Along with other scholars of the interwar period, Bērzkalne was ostracized for her past work and the new materials she tried to present which aligned with the ideals, though not the methodology, of the new Soviet themes, were rejected by publishers. Unable to sustain basing her research on the "pseudo-scholarly Soviet principles", she openly criticized Niedre's methods and was terminated from her post. Hoping to re-qualify by taking examinations in Moscow to continue with folkloric research, her plans were abandoned after health concerns forced her to move in with her brother's family. She became reliant on him for financial support.

==Death and legacy==
Bērzkalne died on 1 March 1956 and was buried at the Forest Cemetery in Riga. After her death, she was ignored during the Soviet period, but her work has been revived by post-Soviet scholars. She is recognized as the first Latvian to earn a degree in Folkloric Studies and as the founder of the Archives of Latvian Folklore. She is also considered a central figure in developing folkloric study as an academic discipline in Latvia. The author of 52 studies, her publications attempted to bring both Latvian folklore to international audiences and bring international folklore to Latvian audiences. Her papers are housed in the Academic Library of the University of Latvia.

==Selected works==
- Bērzkalne, Anna (1927). "Mēmie pagasti"
- Bērzkalne, Anna (1937). "Pamatjēdzieni par tautas dzeju"
- Bērzkalne, Anna (1938). "Typenverzeichnis lettischer Volksromanzen in der Sammlung Kr. Barons' 'Latvju Dainas'"
- Bērzkalne, Anna (1942). "The Song of the Youth who Died in Sorrow.

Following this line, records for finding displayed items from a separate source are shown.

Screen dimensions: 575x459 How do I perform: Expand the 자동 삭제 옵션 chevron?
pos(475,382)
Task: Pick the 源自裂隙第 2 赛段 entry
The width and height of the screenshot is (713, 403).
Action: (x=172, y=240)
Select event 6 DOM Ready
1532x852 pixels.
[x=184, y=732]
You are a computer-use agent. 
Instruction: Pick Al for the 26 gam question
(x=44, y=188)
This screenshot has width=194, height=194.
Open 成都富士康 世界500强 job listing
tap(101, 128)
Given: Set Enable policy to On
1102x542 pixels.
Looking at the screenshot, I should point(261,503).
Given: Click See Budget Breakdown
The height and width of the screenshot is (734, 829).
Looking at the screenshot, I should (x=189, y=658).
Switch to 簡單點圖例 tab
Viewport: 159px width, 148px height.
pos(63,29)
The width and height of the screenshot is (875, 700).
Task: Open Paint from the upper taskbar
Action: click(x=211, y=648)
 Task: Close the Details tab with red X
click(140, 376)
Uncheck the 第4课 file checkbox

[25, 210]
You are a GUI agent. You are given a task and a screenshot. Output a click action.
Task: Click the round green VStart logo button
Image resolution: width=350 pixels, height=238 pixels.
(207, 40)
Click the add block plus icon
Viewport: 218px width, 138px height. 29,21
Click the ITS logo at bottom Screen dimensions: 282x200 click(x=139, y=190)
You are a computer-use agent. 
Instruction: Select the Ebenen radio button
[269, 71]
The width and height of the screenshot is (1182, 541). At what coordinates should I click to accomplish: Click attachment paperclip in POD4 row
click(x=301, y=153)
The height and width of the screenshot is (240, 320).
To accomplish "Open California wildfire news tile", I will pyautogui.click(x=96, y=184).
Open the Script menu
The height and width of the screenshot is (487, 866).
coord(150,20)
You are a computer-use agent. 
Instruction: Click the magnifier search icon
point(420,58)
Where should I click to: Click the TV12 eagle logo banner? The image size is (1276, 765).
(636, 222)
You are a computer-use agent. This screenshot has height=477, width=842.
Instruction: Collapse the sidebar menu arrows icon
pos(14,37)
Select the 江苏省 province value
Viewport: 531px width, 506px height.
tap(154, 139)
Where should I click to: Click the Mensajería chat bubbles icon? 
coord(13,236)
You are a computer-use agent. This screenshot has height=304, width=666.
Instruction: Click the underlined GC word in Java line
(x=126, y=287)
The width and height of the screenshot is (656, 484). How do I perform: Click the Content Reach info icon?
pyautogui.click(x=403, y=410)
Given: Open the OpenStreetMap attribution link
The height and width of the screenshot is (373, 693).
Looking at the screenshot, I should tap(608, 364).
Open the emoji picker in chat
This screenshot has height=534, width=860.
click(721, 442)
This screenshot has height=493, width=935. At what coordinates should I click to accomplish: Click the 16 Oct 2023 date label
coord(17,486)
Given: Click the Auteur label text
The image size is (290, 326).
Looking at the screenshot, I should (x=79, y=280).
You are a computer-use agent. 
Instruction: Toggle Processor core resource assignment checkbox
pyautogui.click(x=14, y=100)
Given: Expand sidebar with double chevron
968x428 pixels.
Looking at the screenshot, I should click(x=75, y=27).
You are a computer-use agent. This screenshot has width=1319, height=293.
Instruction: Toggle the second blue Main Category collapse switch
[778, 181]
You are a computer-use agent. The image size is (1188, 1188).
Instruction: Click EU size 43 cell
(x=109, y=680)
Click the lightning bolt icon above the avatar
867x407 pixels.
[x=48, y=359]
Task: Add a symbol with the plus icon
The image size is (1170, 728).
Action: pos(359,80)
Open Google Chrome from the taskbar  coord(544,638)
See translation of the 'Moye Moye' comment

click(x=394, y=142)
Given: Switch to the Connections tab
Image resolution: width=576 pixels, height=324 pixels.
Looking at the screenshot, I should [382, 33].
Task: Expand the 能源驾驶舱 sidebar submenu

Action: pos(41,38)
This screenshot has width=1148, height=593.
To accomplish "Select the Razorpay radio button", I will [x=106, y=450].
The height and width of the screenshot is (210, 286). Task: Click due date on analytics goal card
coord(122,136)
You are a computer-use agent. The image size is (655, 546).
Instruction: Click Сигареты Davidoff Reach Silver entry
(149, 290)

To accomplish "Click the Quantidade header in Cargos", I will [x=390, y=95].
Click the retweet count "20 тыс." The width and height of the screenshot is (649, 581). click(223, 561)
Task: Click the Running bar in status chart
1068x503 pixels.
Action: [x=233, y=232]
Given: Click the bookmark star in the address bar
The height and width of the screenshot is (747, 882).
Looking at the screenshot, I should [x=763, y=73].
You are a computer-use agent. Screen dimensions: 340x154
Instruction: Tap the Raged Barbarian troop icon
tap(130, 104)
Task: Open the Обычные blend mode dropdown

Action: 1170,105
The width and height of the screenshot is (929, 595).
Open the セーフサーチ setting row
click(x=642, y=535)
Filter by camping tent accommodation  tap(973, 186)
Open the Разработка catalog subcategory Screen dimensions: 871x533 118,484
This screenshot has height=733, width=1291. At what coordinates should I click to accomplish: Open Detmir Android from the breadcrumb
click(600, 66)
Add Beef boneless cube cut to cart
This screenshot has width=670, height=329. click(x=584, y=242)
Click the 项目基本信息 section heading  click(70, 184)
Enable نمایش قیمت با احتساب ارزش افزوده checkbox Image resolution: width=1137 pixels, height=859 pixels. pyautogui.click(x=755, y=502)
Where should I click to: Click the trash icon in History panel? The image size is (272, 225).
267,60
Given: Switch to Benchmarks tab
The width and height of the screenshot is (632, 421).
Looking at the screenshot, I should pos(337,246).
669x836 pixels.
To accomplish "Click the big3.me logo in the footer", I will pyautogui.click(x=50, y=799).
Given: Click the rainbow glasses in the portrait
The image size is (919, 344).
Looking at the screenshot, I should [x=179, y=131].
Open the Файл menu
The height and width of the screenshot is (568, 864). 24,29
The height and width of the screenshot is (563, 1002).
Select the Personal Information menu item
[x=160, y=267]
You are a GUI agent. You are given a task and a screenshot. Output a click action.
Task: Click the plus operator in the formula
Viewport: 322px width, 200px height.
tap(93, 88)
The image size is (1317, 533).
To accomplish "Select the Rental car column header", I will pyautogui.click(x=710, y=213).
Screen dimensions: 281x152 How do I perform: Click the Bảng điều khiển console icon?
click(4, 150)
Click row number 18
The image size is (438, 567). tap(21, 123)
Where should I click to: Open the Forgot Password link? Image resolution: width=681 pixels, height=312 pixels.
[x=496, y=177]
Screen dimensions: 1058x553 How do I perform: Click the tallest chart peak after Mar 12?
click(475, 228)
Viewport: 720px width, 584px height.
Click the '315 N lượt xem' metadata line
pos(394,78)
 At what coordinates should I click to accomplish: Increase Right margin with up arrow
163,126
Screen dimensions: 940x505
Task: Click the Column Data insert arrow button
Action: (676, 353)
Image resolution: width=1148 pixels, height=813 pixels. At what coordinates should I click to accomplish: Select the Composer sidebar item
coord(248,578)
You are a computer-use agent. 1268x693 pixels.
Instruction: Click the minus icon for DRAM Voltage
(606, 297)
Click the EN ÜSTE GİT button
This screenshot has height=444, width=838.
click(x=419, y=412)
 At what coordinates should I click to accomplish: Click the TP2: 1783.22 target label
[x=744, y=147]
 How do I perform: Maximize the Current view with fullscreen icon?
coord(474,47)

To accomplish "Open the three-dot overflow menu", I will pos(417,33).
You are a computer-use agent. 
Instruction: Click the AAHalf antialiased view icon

Its Primary Form and Latvian Versions"
- Bērzkalne, Anna (1949). "Līdzīgi motīvi latviešu bezatskaņu četrrindās un krievu atskaņpantos (častuški)" unpublished manuscript submitted to the Archives of Latvian Folklore.
- Bērzkalne, Anna (1949). "Biedrs Staļins padomju tautu dziesmās" unpublished manuscript submitted to the Latvijas Universitātes Akadēmiskā bibliotēka.
- Bērzkalne, Anna (1950). "V. I. Ļeņina tēls padomjtautu dzejā" unpublished manuscript submitted to the Latvijas Universitātes Akadēmiskā bibliotēka.
- Bērzkalne, Anna (1950). "Biedrs Staļins padomjtautu dziesmās kā sociālistiskās celsmes vadītājs" unpublished manuscript submitted to the Latvijas Universitātes Akadēmiskā bibliotēka.